There is, as a consequence, unanimous commitment to an albeit fictitious
social contract which provides for the remodelling of the slots until each is
as comfortable as any other.
Updraft and
Downdraft
A person is upwardly mobile, not when his income (or status ) rises, but
when it rises more than the incomes of his class or society. The same goes for
the downwardly mobile who falls harder than his class or society.
Conventional wisdom has it that social mobility makes for greater equality
of incomes, and is a good thing or believed to be one. This, to put it
politely, is not quite right.
A rough-and-ready measure of inequality is the excess of the average over
the median income. When an individual rides the updraft of mobility, he
increases equality as he rises to the median level, but increases inequality if
he rises any further, for his move widens the gap between the median and the
average. The reverse is true when the individual is caught in the downdraft.
His descent from some high level to the median increases equality, while any
further descent below the median augments inequality. When updraft and
downdraft form a complete cycle, shirtsleeves to shirtsleeves cancel each other
and income distribution is left unchanged. When the updraft is stronger income
tends to concentrate in the top deciles of the income spectrum. Something of
the sort seems to be happening now —the rich are getting richer to a greater
extent than every body else. The downdraft is not being effective.

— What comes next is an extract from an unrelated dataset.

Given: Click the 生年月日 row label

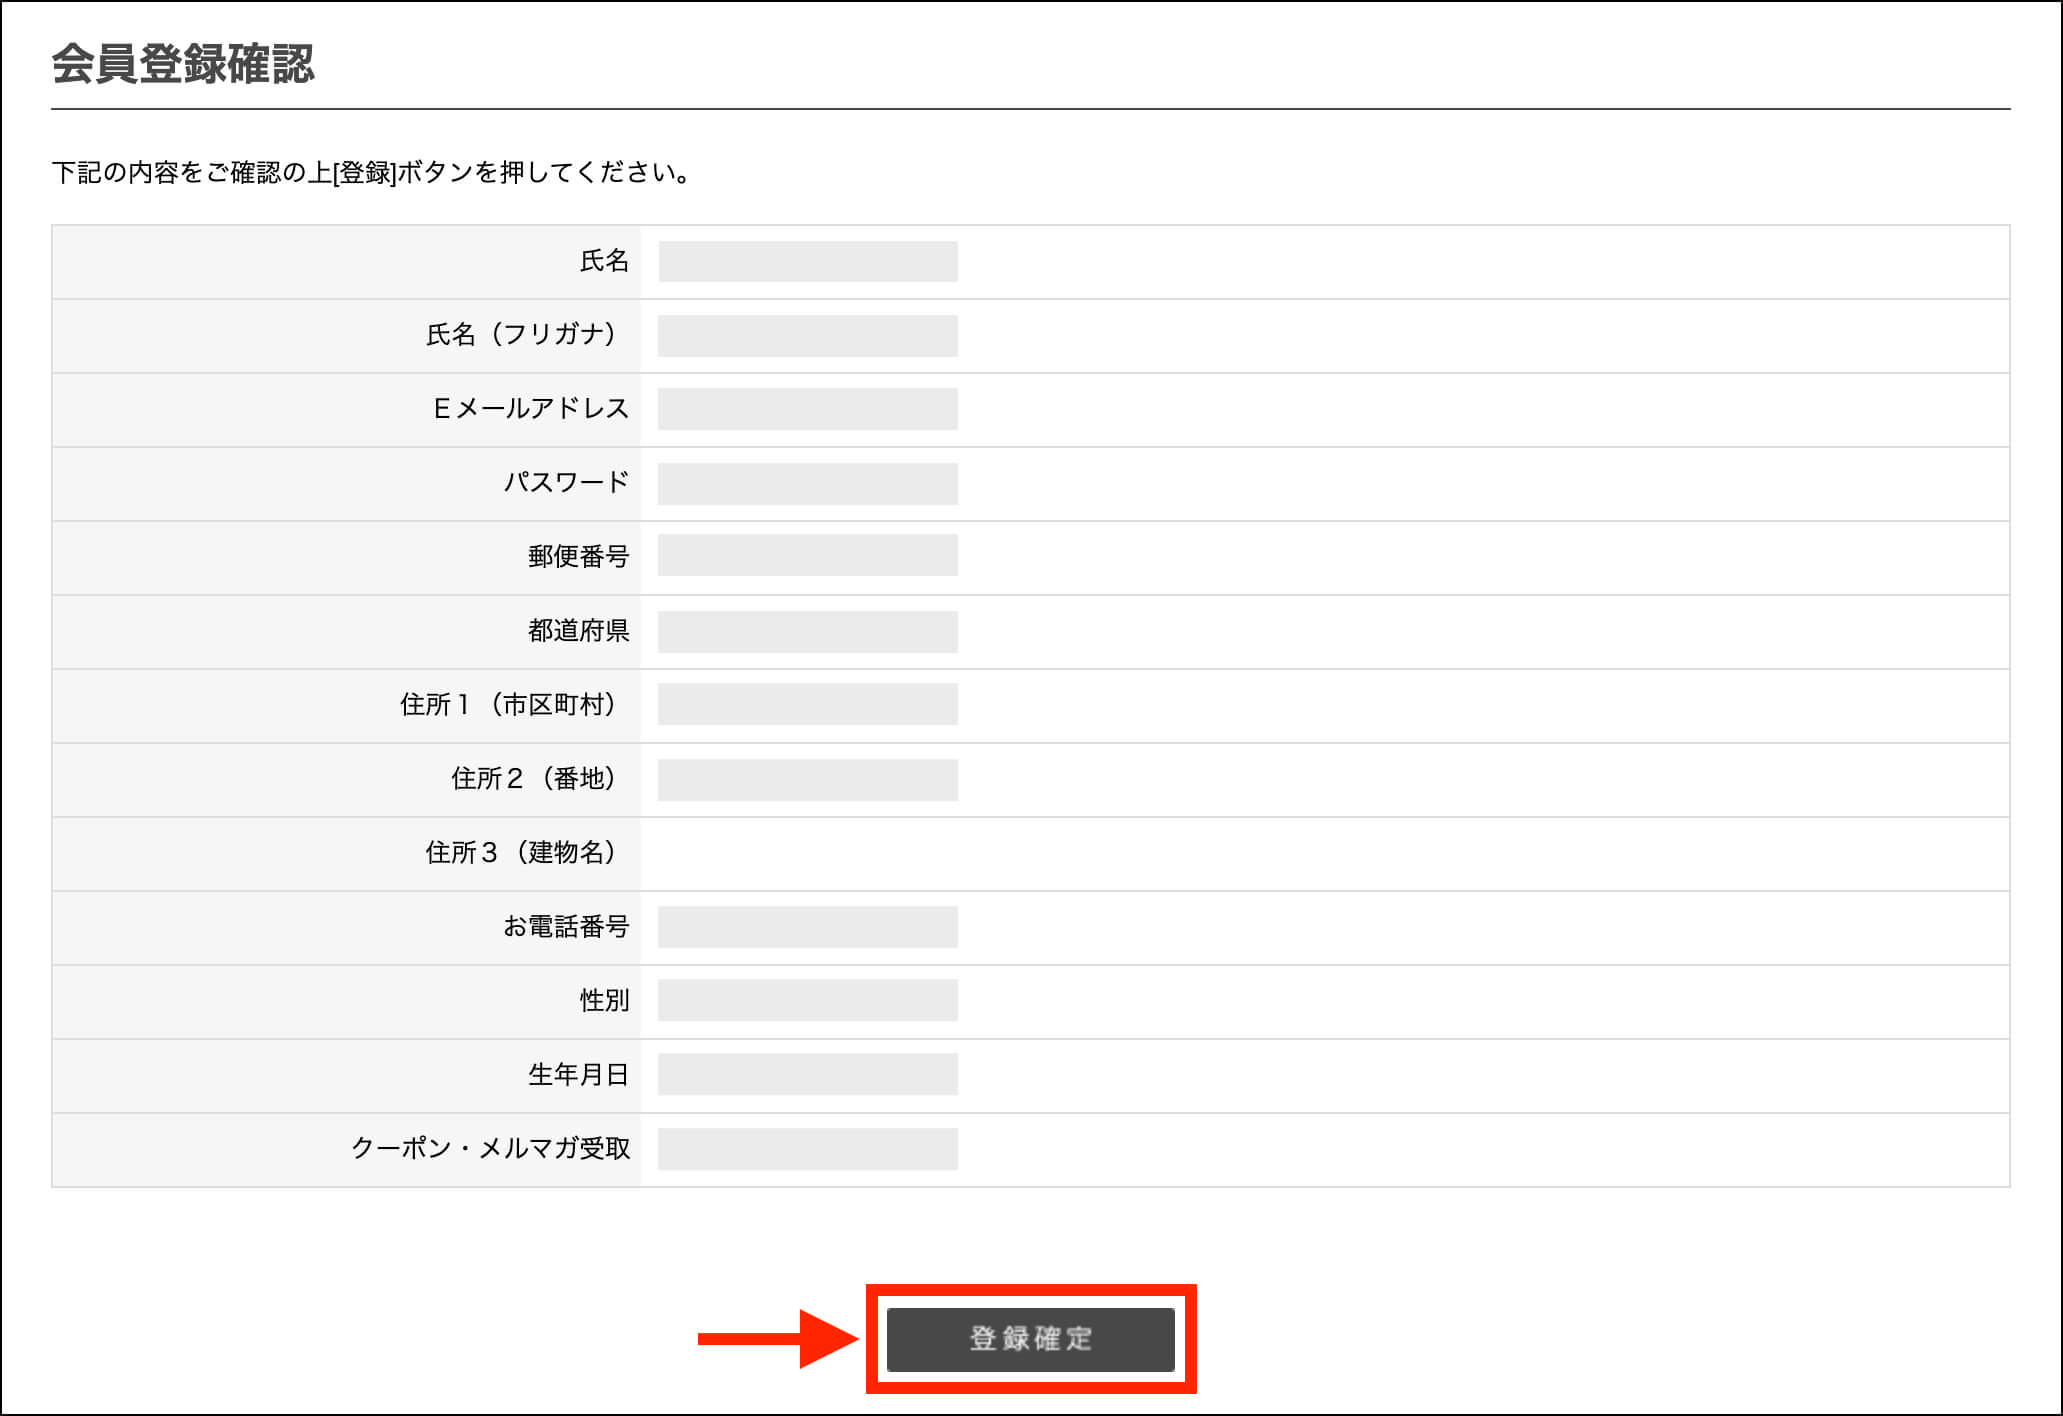Looking at the screenshot, I should pos(578,1074).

The egalitarian ethos has penetrated modern society as deeply as, if not
more so than, the utilitarian one in the hundred years after Jeremy Bentham and John Stuart Mill. The modern
ethos, however, has a corollary in the condemnation of risk and in the
promotion of social arrangements, as well as fiscal and regulatory policies, to
reduce or exclude risk of most kinds. "Security" has become a supreme
value almost regardless of cost, and a mantra to direct our conduct. Success in
life came to depend less on daring, intuition and luck, and more on prestigious
diplomas, networks, and standardised behaviours. At the top of business,
medicine, and the law, there seems to be more mutual admiration and buttering
up and less bare-knuckle competition. Risky conduct is condemned as reckless
and lightweight. There is probably less of it. Government policies are directed
to temper both the riches of the rich and the poverty of the poor, but despite
progressive taxation, are notoriously unsuccessful in reducing inequality at
the top. The updraft is still doing most of its work. Welfare measures to help
the poor are far more powerful. The purge to expel risk has at least not
weakened the updraft but lessened the downdraft by eliminating the losses that
did not occur because certain risks had been purged. All in all, the
shirtsleeves-to-shirtsleeves adage no longer really works.

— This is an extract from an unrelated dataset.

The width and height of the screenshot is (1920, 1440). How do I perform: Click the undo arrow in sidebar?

Even if updraft and downdraft were balanced, forming a perfect cycle,
everybody could be getting richer with society on its way to becoming a second
Luxemburg or poorer on its way to becoming like Somalia. When income
distribution in a society changes markedly, we may say that there has been
imbalance between updraft and downdraft. We could praise social mobility if we
welcomed the change in distribution, or blame it if we disliked it. But without
much further evidence, we ought to abstain from praising or blaming social
mobility, for the apparent up or downdraft may simply be a symptom of a
changing income distribution, and not its cause.

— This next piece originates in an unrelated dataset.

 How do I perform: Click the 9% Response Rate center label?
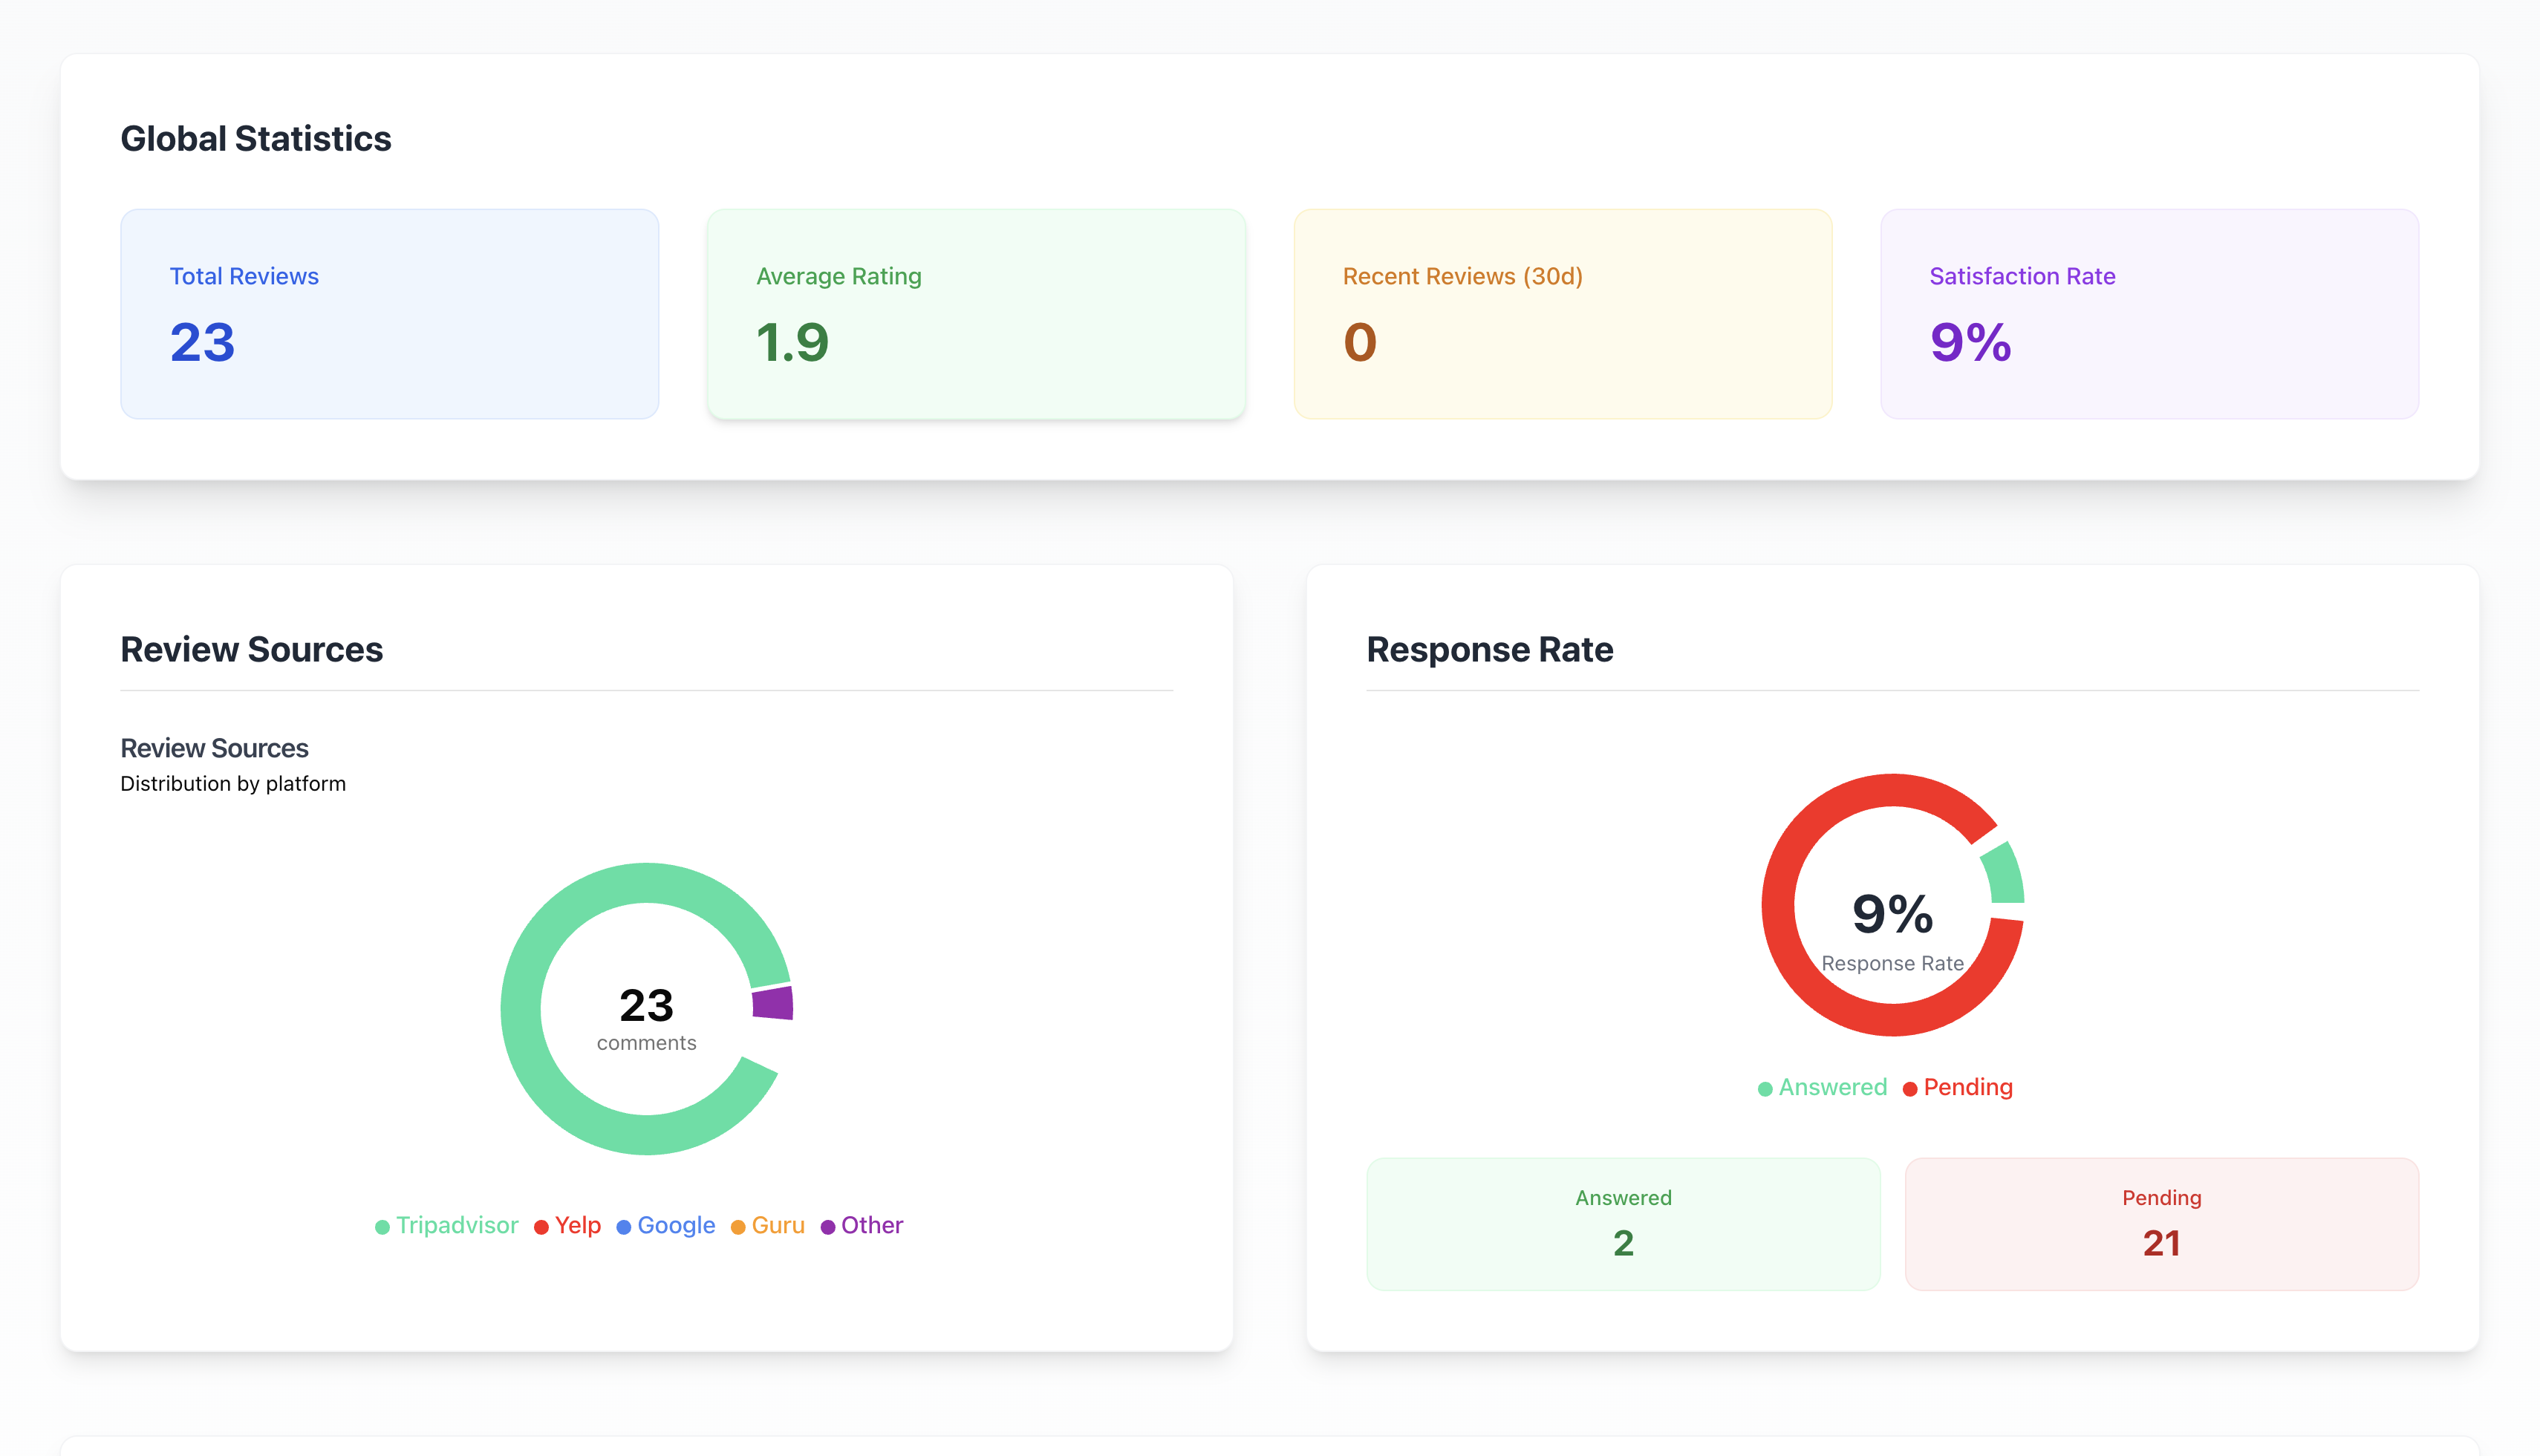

Nevertheless, much as we may lean over backwards lest we should confuse
effect with cause, it is hard to resist the conclusion that if we make great
efforts to stop downward mobility we may in fact be adding an extra reason for
inequality at the top to become both greater and more stable. All this,
insufficient evidence as it may be, strengthens the guess that the downdraft
part of social mobility has been powerfully reduced without much of a weakening
to the updraft. Social mobility, then, must ineluctably be producing an
inegalitarian outcome, pushing wealth and income ever upward to settle at the
very top, without enough downdraft to pull it down. Once again, our progressive
thought and progressive policies may be producing a result which is both the
contrary of what we wanted, but also too shaming to be confessed.